In the illustration of FIG. 7 (and the illustrations that follow), only some elements are shown for the sake of clarity, namely status notification facilities and nodes, but this does not preclude the incorporation of other elements, including applications, event logs, data repositories, and/or any other elements. Furthermore, processes and interactions between elements described in previously mentioned embodiments, may be incorporated. For example, failure alerts, operational data logging, and/or other operations may be included.

In some embodiments, status notification facilities are present on only some nodes of a service chain, and can attempt to guarantee agreement about a status of the processing of the request. In this way, status notification facilities may be implemented incrementally on nodes constituting a network, and need not be present on all nodes in a service chain.
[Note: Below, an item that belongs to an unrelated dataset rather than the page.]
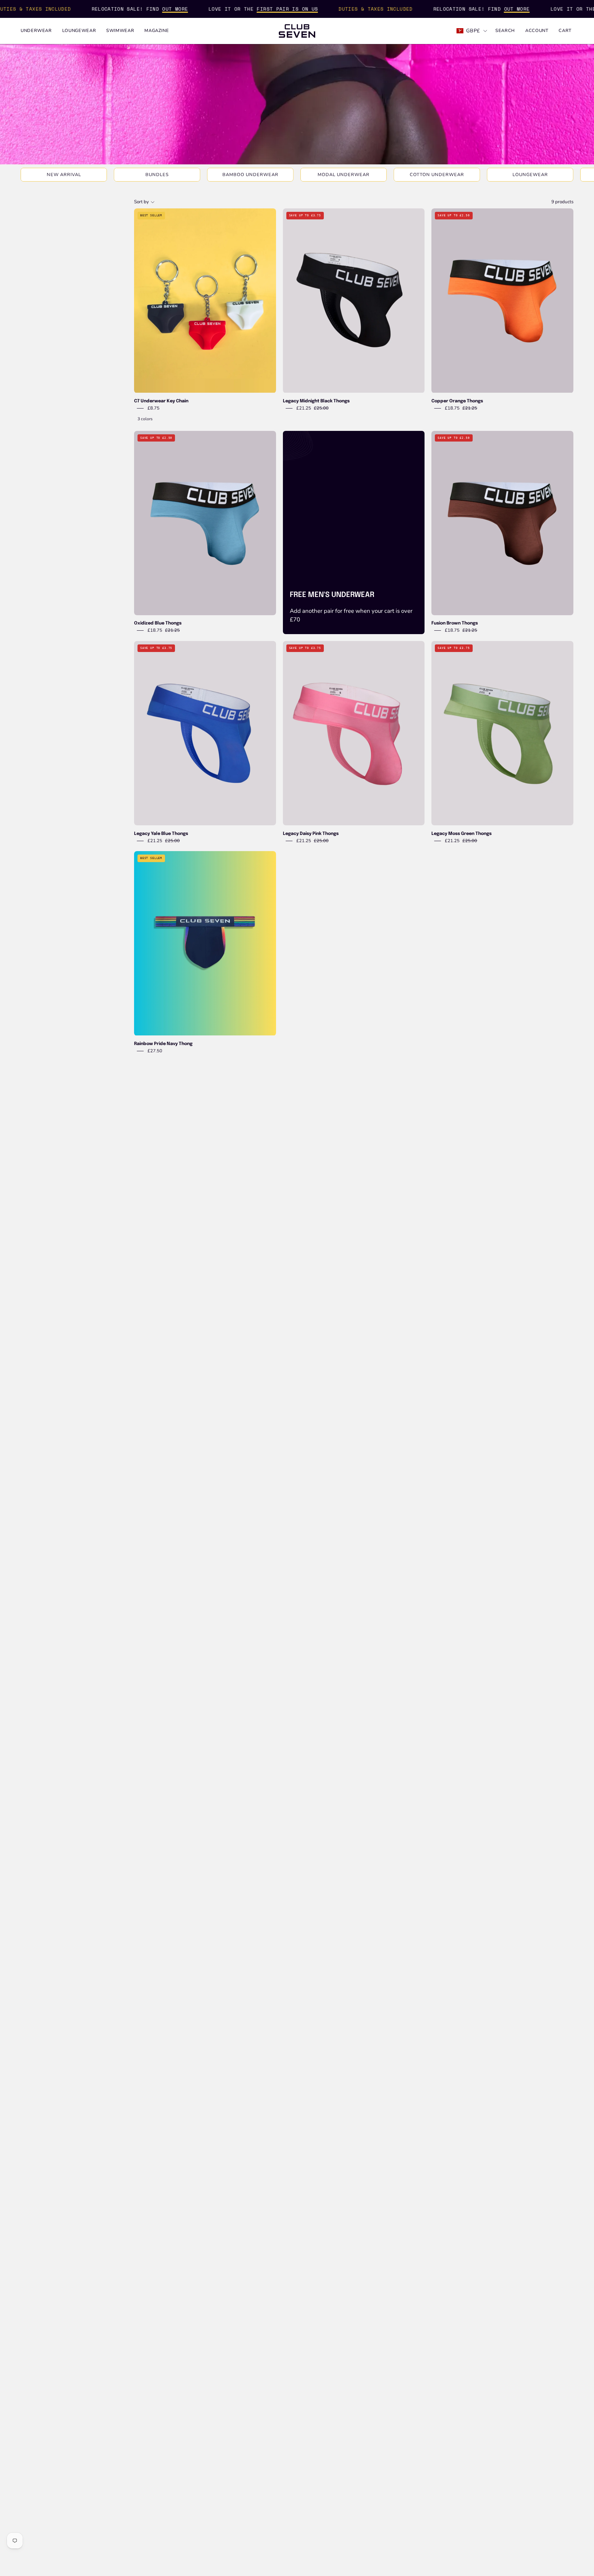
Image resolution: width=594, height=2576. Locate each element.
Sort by (141, 201)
FIG. 8 shows an illustration of such an embodiment, wherein node 710 does not include a status notification facility and as such does not send a status notification to node 720 about whether a successful response 715 was received. Rather, in this example, node 720 is the initiator node, namely the first node in the service chain that includes a status notification facility. As such, status notification 726 sent by status notification facility 722, to status notification facility 732, may not include information about whether node 710 successfully received a response to its request for the service provided by the service chain.

In one embodiment, a method is provided which can be performed by an initiator node of a service chain for monitoring and reporting the status of a request.

FIG. 9 illustrates one embodiment of such a method which can be performed by an initiator node of a service chain for monitoring and reporting the status of a request.

In act 910, a unique identifier may be generated that distinctively identifies the processing of a request for an online service. The unique identifier can be passed along with requests (and/or responses) from one node to another node, can be used in the reporting of failure alerts, can be used in operational data logs, and/or for any other purpose wherein the identification of a specific request to access an online service is desired. The generation of the unique identifier can be performed by a status notification facility on the initiator node, or by any other element, as the invention is not limited in this respect.

In act 915, the unique identifier can be associated with a timeout for receiving a response from a node to which a request will be sent. A timeout mechanism may be started once a request is sent by the initiator node, and allows the initiator node to deduce that a failure has occurred if an appropriate response for the request is not received before a timeout counter exceeds the timeout period. The tracking of the timeout mechanism may be directed by the status notification facility on the initiator node, by an external mechanism, or by any other element, as the invention is not limited in this respect.

In act 920, a request may be sent to a called node in the service chain. The unique identifier may be passed along with the request, thereby allowing for tracking of the request along the service chain. The request may be sent by an application program executing on the initiator node, or by any other means.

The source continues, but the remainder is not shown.